Dr McAnulty made the rules over family gatherings clear.
“Don’t visit other family, don’t visit other households, don’t let any one from your extended family who doesn’t live with you to come into your household.
“It’s so important, even if you think it is, it’s just not safe to do so.”
NSW has recorded 2081 cases since the latest outbreak on June 16.
A woman in her 30s who died of coronavirus in Sydney over the weekend has been identified as a 38-year-old Brazilian national with no pre-existing medical conditions.
Premier Gladys Berejiklian announced the death on Sunday and extended her condolences to the woman’s family.
New South Wales experienced a record of more than 102,000 tests after registering two deaths and the 141 new locally acquired cases of Covid-19. Of those cases, 141 people are in hospital, 43 of those in intensive care and 60 are under the age of 55, 28 under 35.
One of those in intensive care is in their teens, officials revealed.
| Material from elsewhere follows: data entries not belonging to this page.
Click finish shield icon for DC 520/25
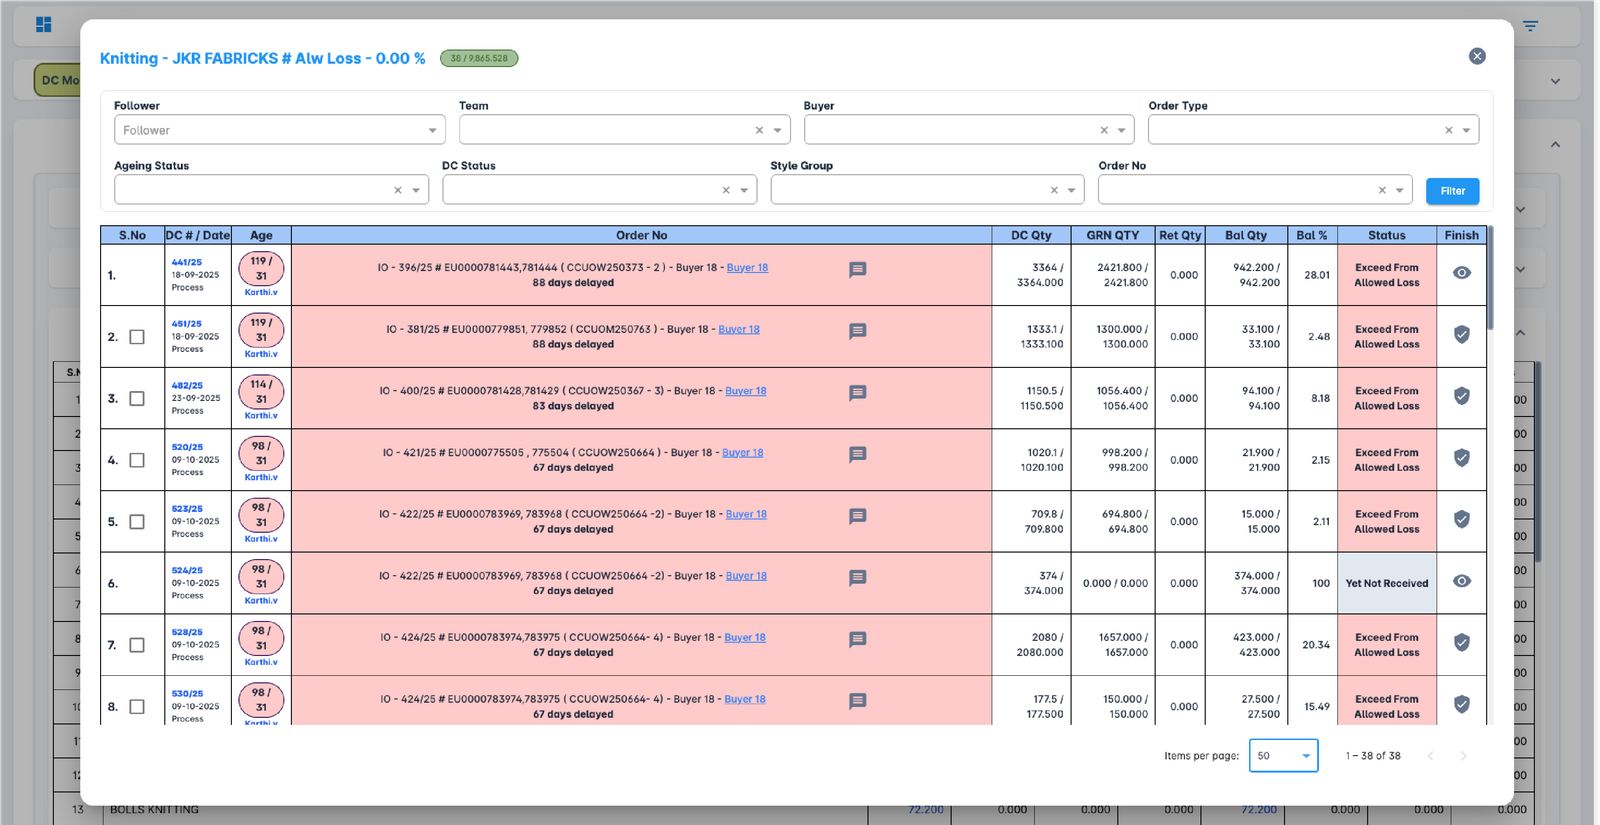The height and width of the screenshot is (825, 1600). pos(1461,458)
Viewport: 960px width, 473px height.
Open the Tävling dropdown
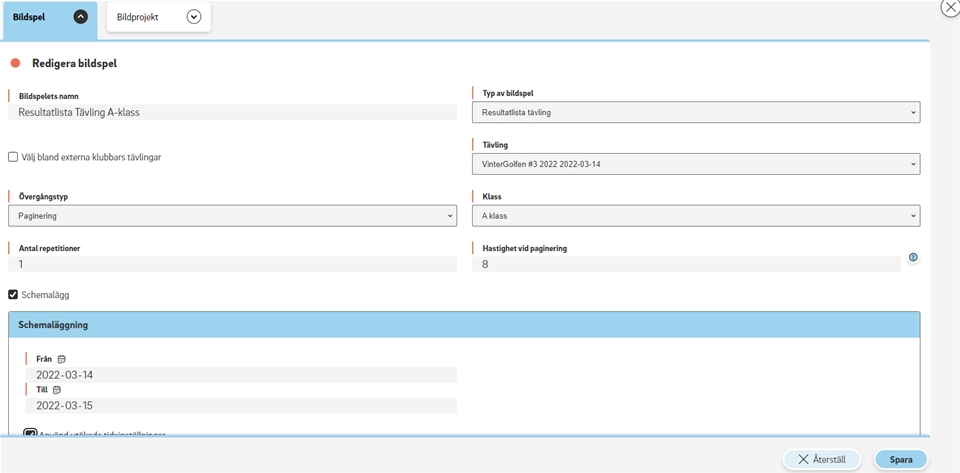coord(695,164)
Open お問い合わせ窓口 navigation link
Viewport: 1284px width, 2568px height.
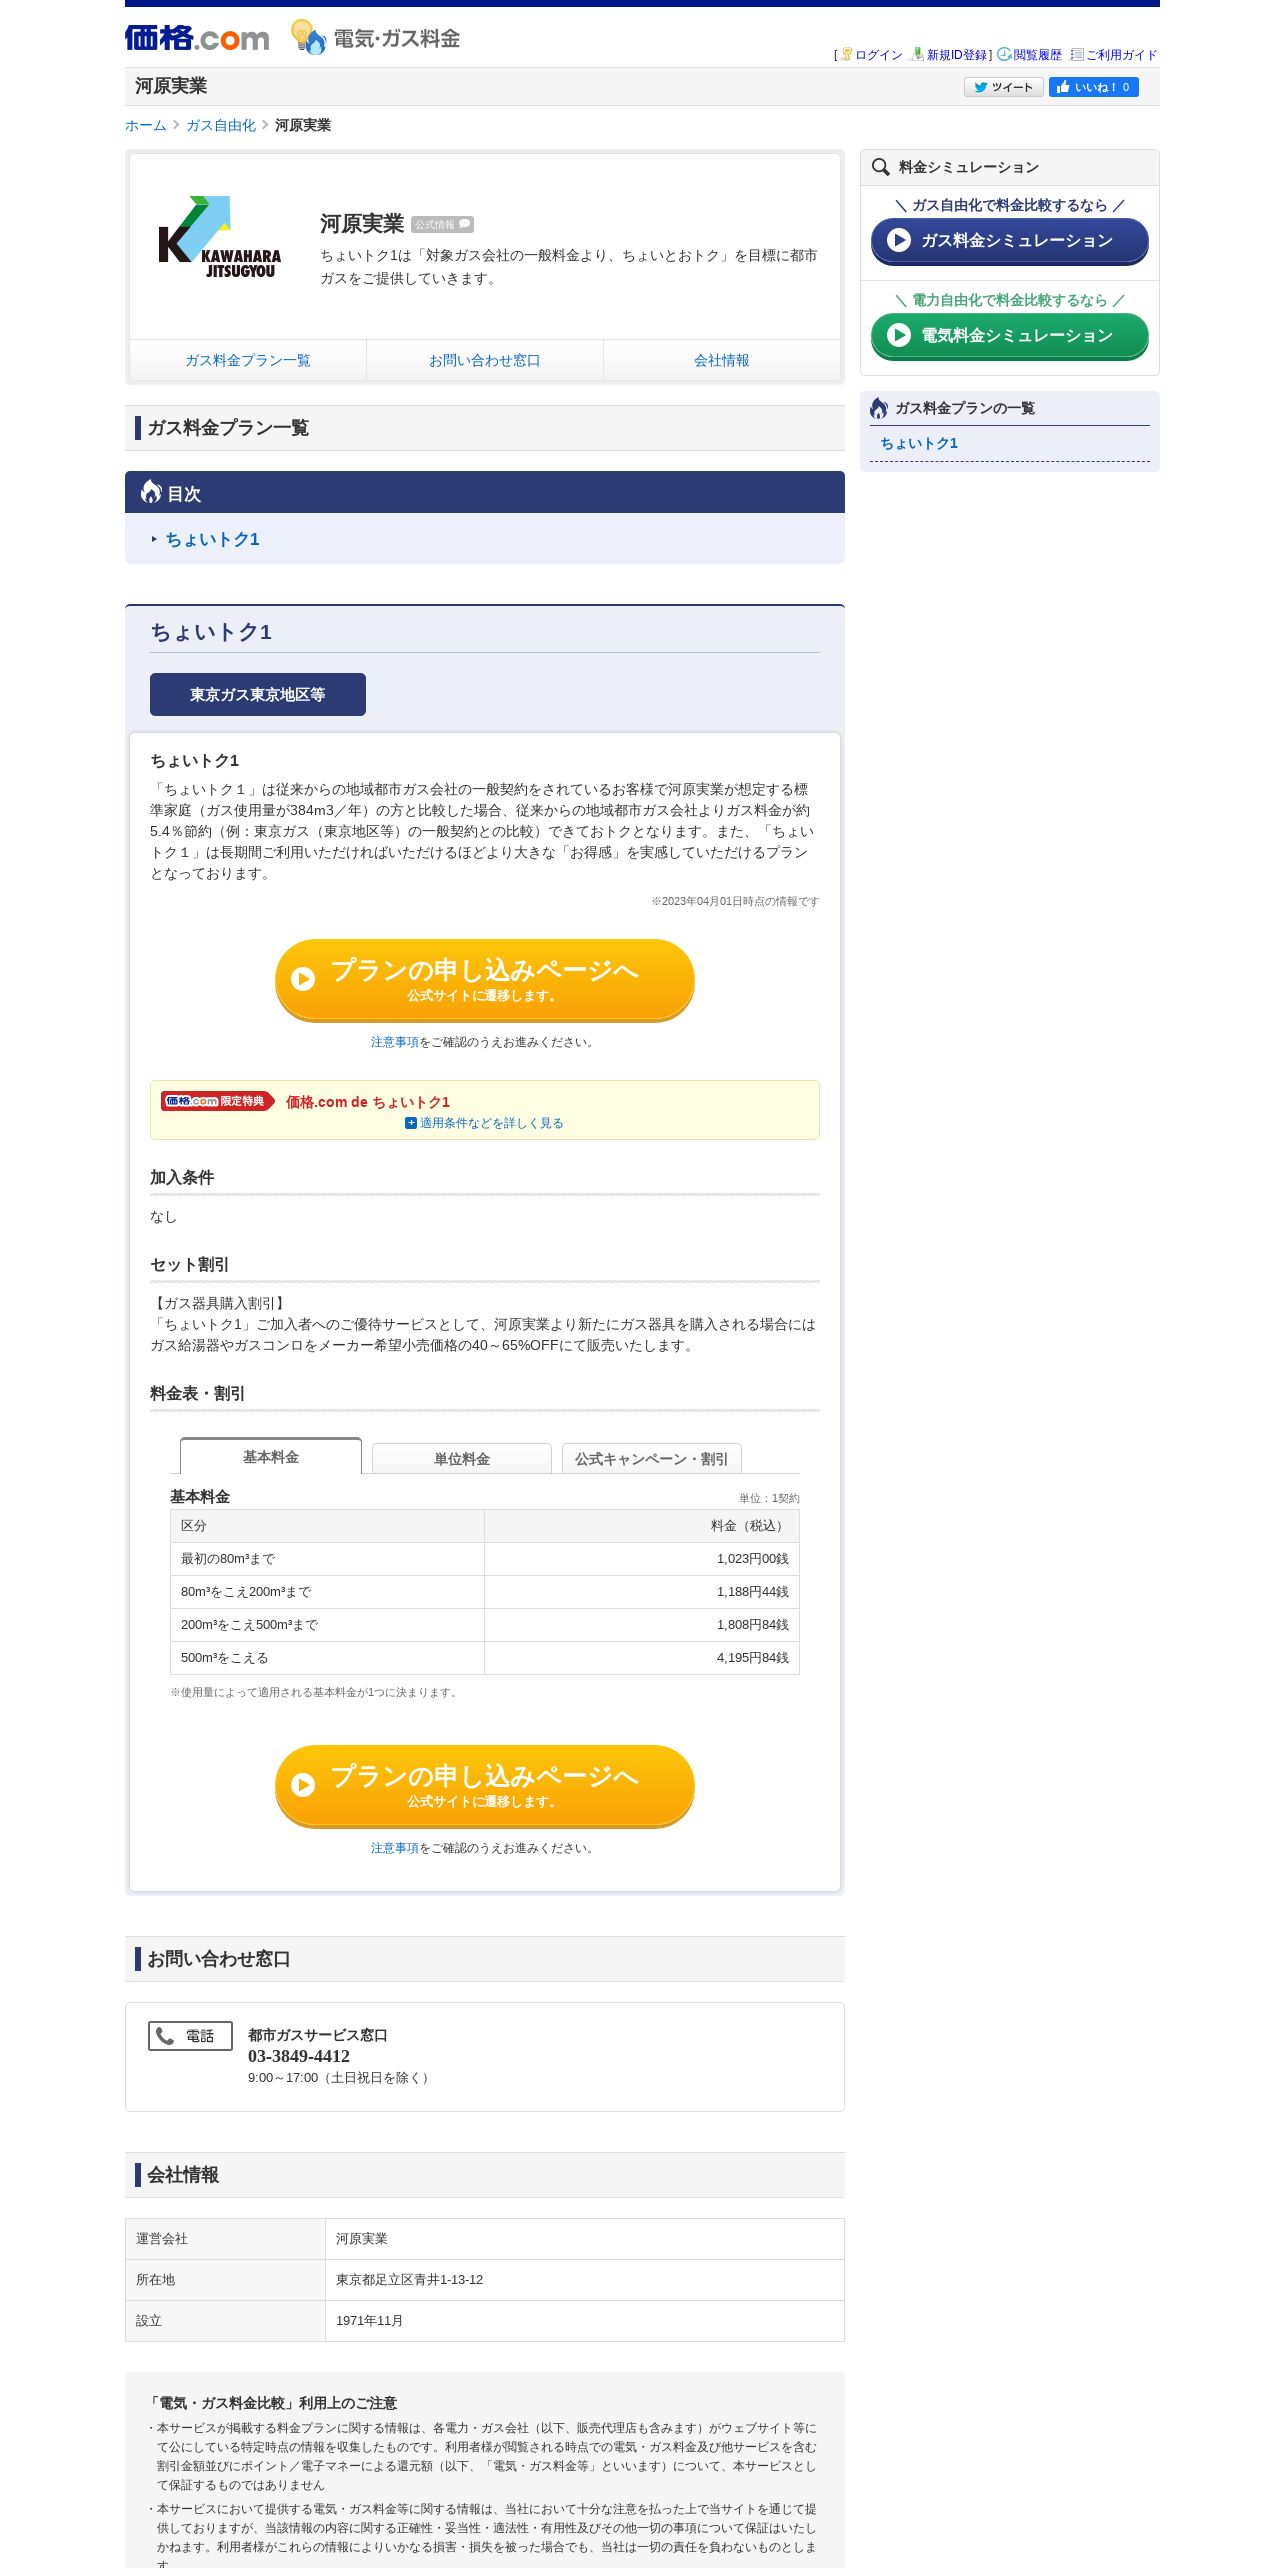[485, 360]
“If anybody thinks this is a disease just affecting older people, please think again,” Ms Berejiklian said.
Despite the gathering in Sydney’s west Mr Hazzard said local community leaders had been very responsive to the health orders.
“We are a very multicultural society in southwest and western Sydney and it is one of the joys of this nation that we are a proud multicultural nation,” he said.
“But sometimes people who have come from overseas perhaps have suffered at the hands of other governments and perhaps getting the messages through is challenging.
“So, we need to find ways to keep working at that and get the messages through.”